Work item: Only lines holding "will" are wanted; copy each of them from the records below.

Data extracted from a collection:

*****

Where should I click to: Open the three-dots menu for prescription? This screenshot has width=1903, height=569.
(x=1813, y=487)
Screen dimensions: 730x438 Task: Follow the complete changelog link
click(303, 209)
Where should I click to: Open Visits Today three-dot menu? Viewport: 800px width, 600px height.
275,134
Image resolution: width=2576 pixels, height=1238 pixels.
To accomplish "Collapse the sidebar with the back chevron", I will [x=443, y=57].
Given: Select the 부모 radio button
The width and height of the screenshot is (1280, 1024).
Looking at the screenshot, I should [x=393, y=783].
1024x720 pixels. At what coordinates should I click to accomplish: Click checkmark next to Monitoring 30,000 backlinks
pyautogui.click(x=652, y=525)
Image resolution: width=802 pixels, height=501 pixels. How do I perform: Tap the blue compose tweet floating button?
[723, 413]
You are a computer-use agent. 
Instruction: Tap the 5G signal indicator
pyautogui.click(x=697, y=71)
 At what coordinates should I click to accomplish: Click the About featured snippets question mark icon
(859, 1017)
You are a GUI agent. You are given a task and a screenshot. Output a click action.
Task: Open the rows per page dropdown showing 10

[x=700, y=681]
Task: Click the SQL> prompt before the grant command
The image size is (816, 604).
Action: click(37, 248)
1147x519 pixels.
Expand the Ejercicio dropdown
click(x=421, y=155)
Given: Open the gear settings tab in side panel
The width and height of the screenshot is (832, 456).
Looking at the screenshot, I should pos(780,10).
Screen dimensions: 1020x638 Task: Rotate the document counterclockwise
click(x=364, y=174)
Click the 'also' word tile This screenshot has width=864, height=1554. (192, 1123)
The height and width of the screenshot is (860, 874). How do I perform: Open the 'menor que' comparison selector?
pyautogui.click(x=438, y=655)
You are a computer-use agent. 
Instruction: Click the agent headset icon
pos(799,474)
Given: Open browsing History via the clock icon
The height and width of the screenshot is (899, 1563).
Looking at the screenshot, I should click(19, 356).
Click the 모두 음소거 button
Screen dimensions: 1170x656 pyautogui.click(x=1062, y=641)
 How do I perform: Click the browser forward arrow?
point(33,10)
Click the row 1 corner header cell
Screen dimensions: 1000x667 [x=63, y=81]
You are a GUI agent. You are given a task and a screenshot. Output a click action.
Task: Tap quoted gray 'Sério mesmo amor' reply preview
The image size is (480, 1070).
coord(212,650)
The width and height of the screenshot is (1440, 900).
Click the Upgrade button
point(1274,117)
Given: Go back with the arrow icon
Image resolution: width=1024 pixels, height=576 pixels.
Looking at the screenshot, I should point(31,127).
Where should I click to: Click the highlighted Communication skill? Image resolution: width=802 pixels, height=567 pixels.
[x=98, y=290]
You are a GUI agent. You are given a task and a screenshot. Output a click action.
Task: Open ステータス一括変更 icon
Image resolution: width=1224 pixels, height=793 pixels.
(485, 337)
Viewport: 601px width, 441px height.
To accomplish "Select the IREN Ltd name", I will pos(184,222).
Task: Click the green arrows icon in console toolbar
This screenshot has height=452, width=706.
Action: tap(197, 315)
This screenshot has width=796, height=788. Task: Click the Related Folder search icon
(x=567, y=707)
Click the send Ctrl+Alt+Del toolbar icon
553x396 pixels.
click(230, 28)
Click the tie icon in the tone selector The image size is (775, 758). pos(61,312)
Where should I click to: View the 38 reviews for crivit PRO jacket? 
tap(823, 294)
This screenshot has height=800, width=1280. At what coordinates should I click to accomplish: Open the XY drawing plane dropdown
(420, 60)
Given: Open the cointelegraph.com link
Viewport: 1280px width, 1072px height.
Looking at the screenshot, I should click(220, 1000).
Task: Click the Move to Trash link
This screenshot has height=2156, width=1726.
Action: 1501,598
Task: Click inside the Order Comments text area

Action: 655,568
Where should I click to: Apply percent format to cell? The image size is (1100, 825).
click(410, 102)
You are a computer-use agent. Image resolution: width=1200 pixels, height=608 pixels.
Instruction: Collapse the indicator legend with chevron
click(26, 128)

*****

Exercise solution:
To accomplish "Collapse the sidebar with the back chevron", I will [x=443, y=57].
To accomplish "Select the IREN Ltd name", I will pos(184,222).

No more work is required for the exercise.